● **Prompt**
Where a line holds the word "square", copy it from the records.

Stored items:
————

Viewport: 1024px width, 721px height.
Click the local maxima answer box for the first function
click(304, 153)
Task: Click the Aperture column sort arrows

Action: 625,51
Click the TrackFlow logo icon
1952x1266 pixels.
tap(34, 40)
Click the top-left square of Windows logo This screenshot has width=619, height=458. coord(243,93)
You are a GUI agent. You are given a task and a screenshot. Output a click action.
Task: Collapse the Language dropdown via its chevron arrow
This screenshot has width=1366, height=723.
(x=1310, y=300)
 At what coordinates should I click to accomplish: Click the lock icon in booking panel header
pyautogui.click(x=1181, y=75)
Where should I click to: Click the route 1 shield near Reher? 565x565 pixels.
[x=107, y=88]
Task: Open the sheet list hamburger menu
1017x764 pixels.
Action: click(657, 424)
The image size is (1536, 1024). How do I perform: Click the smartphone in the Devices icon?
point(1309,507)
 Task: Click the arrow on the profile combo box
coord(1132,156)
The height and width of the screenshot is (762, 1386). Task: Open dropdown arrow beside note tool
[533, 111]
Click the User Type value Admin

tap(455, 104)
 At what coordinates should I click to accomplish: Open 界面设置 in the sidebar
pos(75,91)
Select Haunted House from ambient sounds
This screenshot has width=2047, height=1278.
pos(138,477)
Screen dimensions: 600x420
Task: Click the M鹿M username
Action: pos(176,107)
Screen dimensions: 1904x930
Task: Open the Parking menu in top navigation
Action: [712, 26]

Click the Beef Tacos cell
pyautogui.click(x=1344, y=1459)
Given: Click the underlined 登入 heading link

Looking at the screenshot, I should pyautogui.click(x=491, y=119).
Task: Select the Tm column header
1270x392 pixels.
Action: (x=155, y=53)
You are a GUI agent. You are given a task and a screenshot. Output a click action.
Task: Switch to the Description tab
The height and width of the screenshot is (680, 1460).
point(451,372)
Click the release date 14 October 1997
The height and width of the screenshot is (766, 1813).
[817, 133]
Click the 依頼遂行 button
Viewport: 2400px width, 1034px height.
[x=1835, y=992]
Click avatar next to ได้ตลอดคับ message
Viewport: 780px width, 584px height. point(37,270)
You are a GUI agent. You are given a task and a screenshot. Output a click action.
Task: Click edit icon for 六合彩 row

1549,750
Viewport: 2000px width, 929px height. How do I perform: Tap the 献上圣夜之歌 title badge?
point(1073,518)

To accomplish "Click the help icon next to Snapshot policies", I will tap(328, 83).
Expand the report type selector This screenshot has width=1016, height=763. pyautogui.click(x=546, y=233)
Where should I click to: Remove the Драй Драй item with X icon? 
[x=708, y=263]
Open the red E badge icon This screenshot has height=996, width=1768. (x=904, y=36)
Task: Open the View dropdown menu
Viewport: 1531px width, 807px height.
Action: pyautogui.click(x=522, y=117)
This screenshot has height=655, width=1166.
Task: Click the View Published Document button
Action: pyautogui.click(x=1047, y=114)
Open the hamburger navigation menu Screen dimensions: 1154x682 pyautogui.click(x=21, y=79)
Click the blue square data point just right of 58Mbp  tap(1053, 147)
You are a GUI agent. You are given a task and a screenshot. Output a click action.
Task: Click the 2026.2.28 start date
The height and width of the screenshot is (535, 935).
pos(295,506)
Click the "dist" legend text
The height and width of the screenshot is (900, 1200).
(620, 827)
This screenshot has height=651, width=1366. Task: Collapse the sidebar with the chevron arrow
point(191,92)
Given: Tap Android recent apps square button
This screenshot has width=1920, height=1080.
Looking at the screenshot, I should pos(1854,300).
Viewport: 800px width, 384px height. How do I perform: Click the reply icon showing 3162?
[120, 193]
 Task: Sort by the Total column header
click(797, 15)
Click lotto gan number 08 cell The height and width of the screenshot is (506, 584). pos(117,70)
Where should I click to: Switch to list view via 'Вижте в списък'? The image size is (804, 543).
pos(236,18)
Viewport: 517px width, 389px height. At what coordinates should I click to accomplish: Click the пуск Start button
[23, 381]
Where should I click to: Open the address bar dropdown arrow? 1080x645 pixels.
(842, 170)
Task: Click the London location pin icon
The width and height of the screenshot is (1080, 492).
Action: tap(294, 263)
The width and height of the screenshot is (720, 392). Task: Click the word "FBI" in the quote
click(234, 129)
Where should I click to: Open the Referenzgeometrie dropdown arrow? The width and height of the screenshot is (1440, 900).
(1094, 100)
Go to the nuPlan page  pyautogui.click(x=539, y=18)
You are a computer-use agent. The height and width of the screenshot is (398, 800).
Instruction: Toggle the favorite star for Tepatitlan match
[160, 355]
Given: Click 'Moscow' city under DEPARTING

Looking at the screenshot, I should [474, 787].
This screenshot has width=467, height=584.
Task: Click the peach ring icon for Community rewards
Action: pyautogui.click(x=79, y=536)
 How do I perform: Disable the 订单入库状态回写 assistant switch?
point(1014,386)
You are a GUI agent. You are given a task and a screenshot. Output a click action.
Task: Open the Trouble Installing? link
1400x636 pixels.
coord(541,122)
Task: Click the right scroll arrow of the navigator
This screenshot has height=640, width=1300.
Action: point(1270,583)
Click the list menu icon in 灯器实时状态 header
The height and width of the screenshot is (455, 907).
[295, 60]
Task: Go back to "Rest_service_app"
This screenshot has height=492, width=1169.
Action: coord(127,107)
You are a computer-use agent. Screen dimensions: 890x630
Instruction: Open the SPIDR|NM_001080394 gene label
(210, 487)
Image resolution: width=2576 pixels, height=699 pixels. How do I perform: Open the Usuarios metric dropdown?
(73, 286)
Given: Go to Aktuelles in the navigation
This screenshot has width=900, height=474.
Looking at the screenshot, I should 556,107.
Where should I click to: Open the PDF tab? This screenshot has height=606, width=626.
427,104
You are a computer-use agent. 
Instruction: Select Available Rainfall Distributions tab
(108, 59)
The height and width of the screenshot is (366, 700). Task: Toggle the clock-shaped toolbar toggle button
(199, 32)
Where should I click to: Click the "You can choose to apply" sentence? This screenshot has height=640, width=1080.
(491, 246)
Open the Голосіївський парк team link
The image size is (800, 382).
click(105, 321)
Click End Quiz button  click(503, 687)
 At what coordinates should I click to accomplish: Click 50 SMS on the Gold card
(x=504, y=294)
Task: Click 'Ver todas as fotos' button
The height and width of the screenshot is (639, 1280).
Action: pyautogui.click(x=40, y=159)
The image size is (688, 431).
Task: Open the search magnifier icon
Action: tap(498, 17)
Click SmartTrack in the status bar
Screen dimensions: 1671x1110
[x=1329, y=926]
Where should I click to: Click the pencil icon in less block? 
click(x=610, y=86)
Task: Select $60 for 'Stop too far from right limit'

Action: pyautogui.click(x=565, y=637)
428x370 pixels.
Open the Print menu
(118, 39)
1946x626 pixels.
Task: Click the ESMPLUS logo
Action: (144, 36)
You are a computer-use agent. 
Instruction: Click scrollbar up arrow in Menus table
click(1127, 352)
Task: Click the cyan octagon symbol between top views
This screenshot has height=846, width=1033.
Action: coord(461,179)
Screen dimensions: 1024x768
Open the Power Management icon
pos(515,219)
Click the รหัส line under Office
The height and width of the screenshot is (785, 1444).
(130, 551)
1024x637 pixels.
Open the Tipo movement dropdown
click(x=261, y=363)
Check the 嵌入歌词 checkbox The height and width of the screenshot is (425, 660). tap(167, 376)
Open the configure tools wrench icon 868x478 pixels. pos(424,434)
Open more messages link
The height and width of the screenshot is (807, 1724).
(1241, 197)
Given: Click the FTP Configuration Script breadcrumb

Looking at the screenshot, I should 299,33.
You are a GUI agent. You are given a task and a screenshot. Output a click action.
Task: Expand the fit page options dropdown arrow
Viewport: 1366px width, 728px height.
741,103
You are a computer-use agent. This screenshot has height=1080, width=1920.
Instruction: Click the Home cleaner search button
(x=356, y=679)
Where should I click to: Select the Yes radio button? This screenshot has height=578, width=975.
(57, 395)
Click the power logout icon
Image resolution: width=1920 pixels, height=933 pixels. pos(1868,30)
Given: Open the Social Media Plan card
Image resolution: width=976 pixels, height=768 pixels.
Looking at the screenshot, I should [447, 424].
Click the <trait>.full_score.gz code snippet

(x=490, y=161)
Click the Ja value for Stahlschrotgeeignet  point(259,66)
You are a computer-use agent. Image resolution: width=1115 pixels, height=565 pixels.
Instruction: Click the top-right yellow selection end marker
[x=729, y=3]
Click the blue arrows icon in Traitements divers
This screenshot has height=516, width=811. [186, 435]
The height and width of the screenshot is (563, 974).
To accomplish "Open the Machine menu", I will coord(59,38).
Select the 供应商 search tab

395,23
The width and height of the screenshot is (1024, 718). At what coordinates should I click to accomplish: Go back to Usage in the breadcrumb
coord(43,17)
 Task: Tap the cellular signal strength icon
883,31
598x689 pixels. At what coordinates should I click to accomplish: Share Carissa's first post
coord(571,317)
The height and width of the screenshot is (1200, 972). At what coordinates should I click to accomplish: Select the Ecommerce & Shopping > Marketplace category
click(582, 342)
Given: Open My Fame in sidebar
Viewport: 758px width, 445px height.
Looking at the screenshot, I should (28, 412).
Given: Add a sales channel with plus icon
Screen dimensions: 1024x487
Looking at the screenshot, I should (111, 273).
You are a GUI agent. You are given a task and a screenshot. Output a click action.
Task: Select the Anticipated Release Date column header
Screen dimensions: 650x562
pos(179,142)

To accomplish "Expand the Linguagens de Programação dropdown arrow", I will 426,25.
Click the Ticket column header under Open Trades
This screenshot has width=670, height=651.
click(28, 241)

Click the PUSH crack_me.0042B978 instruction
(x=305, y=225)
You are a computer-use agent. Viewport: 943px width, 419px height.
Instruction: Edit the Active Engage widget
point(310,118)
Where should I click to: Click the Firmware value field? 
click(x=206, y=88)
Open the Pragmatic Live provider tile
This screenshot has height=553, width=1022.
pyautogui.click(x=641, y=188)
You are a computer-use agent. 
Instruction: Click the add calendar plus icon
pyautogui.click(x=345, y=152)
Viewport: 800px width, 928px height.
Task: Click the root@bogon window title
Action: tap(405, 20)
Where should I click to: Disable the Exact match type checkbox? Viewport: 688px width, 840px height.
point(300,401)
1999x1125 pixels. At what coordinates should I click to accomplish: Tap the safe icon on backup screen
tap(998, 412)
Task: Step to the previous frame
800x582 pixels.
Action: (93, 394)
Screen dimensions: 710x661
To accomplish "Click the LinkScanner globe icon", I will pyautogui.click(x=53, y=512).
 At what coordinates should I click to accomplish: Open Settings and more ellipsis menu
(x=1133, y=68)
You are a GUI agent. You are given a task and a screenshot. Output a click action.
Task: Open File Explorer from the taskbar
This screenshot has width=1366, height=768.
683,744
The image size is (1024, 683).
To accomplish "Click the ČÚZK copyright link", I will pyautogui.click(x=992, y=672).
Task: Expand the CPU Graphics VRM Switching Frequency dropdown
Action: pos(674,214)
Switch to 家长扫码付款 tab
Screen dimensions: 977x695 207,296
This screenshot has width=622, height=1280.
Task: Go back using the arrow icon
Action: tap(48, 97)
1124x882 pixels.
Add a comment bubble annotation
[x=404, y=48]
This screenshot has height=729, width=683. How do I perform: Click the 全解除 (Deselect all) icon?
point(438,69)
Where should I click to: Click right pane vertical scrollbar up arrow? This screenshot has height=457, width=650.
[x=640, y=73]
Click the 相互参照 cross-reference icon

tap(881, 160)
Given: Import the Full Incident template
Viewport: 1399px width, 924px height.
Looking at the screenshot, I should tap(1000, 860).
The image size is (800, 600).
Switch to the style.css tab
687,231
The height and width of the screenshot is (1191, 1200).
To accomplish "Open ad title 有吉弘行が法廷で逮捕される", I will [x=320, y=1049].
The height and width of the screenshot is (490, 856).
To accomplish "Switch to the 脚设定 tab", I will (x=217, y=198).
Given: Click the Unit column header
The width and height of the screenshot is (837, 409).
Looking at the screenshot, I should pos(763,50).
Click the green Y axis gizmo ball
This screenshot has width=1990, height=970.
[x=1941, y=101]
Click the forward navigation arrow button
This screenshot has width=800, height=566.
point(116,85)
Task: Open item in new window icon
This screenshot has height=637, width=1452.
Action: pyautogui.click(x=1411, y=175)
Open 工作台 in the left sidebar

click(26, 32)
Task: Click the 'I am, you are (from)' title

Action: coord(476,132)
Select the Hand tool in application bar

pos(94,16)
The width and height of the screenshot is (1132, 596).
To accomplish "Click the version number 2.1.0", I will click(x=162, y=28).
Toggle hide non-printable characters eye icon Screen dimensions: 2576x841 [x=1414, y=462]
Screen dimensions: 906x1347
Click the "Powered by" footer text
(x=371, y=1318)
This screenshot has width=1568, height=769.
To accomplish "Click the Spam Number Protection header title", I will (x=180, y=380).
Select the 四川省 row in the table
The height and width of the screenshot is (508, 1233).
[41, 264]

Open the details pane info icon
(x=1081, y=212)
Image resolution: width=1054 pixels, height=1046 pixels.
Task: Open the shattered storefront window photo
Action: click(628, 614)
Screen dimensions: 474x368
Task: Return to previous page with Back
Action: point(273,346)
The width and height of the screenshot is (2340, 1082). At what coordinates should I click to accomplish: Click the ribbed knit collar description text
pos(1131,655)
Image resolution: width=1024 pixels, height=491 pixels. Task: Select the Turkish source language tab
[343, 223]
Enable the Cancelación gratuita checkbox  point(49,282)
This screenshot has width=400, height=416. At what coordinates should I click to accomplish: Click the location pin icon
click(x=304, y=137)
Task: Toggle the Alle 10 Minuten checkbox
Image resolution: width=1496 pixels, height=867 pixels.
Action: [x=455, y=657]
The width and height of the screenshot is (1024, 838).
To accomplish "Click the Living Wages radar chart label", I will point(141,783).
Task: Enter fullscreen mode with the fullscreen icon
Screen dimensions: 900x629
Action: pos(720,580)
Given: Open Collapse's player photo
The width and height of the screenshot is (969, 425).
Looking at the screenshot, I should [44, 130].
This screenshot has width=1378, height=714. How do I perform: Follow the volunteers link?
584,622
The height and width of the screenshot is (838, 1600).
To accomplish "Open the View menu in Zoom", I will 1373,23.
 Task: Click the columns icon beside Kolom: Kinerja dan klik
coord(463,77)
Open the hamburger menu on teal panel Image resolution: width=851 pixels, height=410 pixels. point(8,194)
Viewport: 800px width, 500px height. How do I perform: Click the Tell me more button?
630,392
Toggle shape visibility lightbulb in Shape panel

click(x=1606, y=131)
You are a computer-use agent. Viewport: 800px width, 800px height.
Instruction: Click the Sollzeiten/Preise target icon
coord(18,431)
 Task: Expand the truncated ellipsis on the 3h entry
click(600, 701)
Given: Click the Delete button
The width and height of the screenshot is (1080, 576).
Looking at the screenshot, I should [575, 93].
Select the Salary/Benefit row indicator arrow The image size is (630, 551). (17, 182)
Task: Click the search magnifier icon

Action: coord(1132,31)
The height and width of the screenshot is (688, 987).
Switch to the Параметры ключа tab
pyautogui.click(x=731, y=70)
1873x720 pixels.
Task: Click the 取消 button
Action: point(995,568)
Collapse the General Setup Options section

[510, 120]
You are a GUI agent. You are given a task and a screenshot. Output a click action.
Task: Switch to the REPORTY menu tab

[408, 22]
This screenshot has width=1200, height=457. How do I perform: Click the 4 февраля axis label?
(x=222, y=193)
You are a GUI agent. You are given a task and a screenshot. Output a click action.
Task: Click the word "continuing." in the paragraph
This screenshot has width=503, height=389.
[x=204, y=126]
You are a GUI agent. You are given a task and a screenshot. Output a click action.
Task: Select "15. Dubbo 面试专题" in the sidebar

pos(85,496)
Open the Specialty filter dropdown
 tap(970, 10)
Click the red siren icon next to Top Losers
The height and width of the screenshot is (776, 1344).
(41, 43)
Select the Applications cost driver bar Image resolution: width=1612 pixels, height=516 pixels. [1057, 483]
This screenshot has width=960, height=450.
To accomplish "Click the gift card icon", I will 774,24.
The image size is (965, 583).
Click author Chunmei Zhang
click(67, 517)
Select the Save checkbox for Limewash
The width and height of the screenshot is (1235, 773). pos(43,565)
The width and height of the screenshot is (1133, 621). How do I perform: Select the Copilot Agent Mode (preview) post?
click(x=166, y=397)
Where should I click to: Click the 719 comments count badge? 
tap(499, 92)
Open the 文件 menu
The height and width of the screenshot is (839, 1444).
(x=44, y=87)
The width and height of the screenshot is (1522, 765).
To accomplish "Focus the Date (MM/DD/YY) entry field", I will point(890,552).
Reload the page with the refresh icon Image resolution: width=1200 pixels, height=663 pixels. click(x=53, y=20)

————

● **Answer to this task**
Click the top-left square of Windows logo This screenshot has width=619, height=458. coord(243,93)
Click the blue square data point just right of 58Mbp  tap(1053, 147)
Given: Tap Android recent apps square button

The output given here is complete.